_YOUR TASK_
Repeat the records below exactly.

━━━━━━━━━━━━━━━━━━━━━━━━━━━━━━

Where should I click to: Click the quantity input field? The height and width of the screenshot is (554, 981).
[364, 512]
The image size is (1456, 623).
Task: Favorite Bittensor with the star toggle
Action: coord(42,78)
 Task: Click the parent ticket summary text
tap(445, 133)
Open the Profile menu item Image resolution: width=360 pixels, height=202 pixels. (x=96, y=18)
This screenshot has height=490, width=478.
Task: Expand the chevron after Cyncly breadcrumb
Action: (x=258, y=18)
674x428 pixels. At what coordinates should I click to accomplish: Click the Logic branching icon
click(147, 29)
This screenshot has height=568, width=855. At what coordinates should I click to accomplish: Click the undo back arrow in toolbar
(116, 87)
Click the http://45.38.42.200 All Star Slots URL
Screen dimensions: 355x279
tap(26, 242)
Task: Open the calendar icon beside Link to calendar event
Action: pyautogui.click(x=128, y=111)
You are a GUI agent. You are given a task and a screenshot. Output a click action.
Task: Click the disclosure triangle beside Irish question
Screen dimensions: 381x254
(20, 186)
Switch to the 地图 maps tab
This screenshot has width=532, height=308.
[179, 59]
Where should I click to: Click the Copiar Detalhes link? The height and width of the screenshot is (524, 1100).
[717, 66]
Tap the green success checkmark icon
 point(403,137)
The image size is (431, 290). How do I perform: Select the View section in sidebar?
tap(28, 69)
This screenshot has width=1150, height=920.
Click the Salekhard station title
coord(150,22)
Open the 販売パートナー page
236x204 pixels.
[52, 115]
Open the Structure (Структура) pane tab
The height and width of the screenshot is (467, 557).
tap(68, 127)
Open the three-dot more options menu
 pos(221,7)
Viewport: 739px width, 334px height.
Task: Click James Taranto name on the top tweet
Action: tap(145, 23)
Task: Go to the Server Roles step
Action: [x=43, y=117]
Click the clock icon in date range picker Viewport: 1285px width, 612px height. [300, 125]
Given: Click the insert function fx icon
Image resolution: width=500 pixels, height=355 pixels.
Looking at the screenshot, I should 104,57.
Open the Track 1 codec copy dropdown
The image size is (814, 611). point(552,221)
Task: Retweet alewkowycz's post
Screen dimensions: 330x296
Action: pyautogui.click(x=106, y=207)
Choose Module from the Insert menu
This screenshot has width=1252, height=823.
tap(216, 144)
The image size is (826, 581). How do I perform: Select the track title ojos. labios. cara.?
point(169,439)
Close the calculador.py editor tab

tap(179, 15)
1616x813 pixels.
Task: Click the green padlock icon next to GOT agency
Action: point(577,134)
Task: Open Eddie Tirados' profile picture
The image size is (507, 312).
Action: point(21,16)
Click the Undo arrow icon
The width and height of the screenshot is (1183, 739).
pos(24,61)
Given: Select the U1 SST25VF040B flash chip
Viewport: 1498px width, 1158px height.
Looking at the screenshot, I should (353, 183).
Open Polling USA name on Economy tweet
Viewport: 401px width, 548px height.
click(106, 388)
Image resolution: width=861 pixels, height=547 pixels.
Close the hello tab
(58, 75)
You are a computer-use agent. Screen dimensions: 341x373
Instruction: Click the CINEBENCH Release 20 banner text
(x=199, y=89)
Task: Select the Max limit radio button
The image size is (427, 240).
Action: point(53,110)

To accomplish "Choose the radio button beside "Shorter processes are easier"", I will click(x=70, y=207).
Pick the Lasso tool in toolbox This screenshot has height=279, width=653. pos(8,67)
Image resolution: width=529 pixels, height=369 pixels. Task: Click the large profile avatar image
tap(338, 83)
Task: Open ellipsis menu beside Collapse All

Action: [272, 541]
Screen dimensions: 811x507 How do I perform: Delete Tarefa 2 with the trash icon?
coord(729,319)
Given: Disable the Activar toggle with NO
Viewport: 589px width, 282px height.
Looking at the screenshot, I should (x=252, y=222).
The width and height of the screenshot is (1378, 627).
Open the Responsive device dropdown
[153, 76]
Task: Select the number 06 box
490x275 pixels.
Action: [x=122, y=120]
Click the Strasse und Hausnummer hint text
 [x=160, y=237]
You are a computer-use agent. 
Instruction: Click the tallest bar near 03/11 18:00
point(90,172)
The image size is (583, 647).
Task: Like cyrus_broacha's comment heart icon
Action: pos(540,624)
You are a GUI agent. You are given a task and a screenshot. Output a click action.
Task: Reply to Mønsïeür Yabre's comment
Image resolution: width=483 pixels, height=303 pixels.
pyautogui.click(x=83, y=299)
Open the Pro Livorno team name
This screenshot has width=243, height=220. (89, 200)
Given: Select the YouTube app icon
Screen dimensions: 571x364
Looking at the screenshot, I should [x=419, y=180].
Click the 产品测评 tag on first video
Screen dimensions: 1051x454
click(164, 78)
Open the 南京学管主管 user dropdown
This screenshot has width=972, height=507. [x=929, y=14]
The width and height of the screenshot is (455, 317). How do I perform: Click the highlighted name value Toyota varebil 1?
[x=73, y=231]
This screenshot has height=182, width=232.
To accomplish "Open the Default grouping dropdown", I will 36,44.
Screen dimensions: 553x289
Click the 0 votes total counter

━━━━━━━━━━━━━━━━━━━━━━━━━━━━━━

_RESULT OF THIS EXERCISE_
Where should I click to: Click the quantity input field? The height and width of the screenshot is (554, 981).
[364, 512]
The image size is (1456, 623).
Task: Favorite Bittensor with the star toggle
Action: coord(42,78)
 Task: Click the parent ticket summary text
tap(445, 133)
Open the Profile menu item Image resolution: width=360 pixels, height=202 pixels. (x=96, y=18)
This screenshot has height=490, width=478.
Task: Expand the chevron after Cyncly breadcrumb
Action: (x=258, y=18)
674x428 pixels. At what coordinates should I click to accomplish: Click the Logic branching icon
click(147, 29)
This screenshot has height=568, width=855. At what coordinates should I click to accomplish: Click the undo back arrow in toolbar
(116, 87)
Click the http://45.38.42.200 All Star Slots URL
Screen dimensions: 355x279
tap(26, 242)
Task: Open the calendar icon beside Link to calendar event
Action: pyautogui.click(x=128, y=111)
You are a GUI agent. You are given a task and a screenshot. Output a click action.
Task: Click the disclosure triangle beside Irish question
Screen dimensions: 381x254
(20, 186)
Switch to the 地图 maps tab
This screenshot has width=532, height=308.
[179, 59]
Where should I click to: Click the Copiar Detalhes link? The height and width of the screenshot is (524, 1100).
[717, 66]
Tap the green success checkmark icon
 point(403,137)
The image size is (431, 290). How do I perform: Select the View section in sidebar?
tap(28, 69)
This screenshot has width=1150, height=920.
Click the Salekhard station title
coord(150,22)
Open the 販売パートナー page
236x204 pixels.
[52, 115]
Open the Structure (Структура) pane tab
The height and width of the screenshot is (467, 557).
tap(68, 127)
Open the three-dot more options menu
 pos(221,7)
Viewport: 739px width, 334px height.
Task: Click James Taranto name on the top tweet
Action: tap(145, 23)
Task: Go to the Server Roles step
Action: [x=43, y=117]
Click the clock icon in date range picker Viewport: 1285px width, 612px height. [300, 125]
Given: Click the insert function fx icon
Image resolution: width=500 pixels, height=355 pixels.
Looking at the screenshot, I should 104,57.
Open the Track 1 codec copy dropdown
The image size is (814, 611). point(552,221)
Task: Retweet alewkowycz's post
Screen dimensions: 330x296
Action: pyautogui.click(x=106, y=207)
Choose Module from the Insert menu
This screenshot has width=1252, height=823.
tap(216, 144)
The image size is (826, 581). How do I perform: Select the track title ojos. labios. cara.?
point(169,439)
Close the calculador.py editor tab

tap(179, 15)
1616x813 pixels.
Task: Click the green padlock icon next to GOT agency
Action: point(577,134)
Task: Open Eddie Tirados' profile picture
The image size is (507, 312).
Action: point(21,16)
Click the Undo arrow icon
The width and height of the screenshot is (1183, 739).
pos(24,61)
Given: Select the U1 SST25VF040B flash chip
Viewport: 1498px width, 1158px height.
Looking at the screenshot, I should (353, 183).
Open Polling USA name on Economy tweet
Viewport: 401px width, 548px height.
click(106, 388)
Image resolution: width=861 pixels, height=547 pixels.
Close the hello tab
(58, 75)
You are a computer-use agent. Screen dimensions: 341x373
Instruction: Click the CINEBENCH Release 20 banner text
(x=199, y=89)
Task: Select the Max limit radio button
The image size is (427, 240).
Action: point(53,110)

To accomplish "Choose the radio button beside "Shorter processes are easier"", I will click(x=70, y=207).
Pick the Lasso tool in toolbox This screenshot has height=279, width=653. pos(8,67)
Image resolution: width=529 pixels, height=369 pixels. Task: Click the large profile avatar image
tap(338, 83)
Task: Open ellipsis menu beside Collapse All

Action: [272, 541]
Screen dimensions: 811x507 How do I perform: Delete Tarefa 2 with the trash icon?
coord(729,319)
Given: Disable the Activar toggle with NO
Viewport: 589px width, 282px height.
Looking at the screenshot, I should (x=252, y=222).
The width and height of the screenshot is (1378, 627).
Open the Responsive device dropdown
[153, 76]
Task: Select the number 06 box
490x275 pixels.
Action: [x=122, y=120]
Click the Strasse und Hausnummer hint text
 [x=160, y=237]
You are a computer-use agent. 
Instruction: Click the tallest bar near 03/11 18:00
point(90,172)
The image size is (583, 647).
Task: Like cyrus_broacha's comment heart icon
Action: pos(540,624)
You are a GUI agent. You are given a task and a screenshot. Output a click action.
Task: Reply to Mønsïeür Yabre's comment
Image resolution: width=483 pixels, height=303 pixels.
pyautogui.click(x=83, y=299)
Open the Pro Livorno team name
This screenshot has width=243, height=220. (89, 200)
Given: Select the YouTube app icon
Screen dimensions: 571x364
Looking at the screenshot, I should [x=419, y=180].
Click the 产品测评 tag on first video
Screen dimensions: 1051x454
click(164, 78)
Open the 南京学管主管 user dropdown
This screenshot has width=972, height=507. [x=929, y=14]
The width and height of the screenshot is (455, 317). How do I perform: Click the highlighted name value Toyota varebil 1?
[x=73, y=231]
This screenshot has height=182, width=232.
To accomplish "Open the Default grouping dropdown", I will 36,44.
Screen dimensions: 553x289
Click the 0 votes total counter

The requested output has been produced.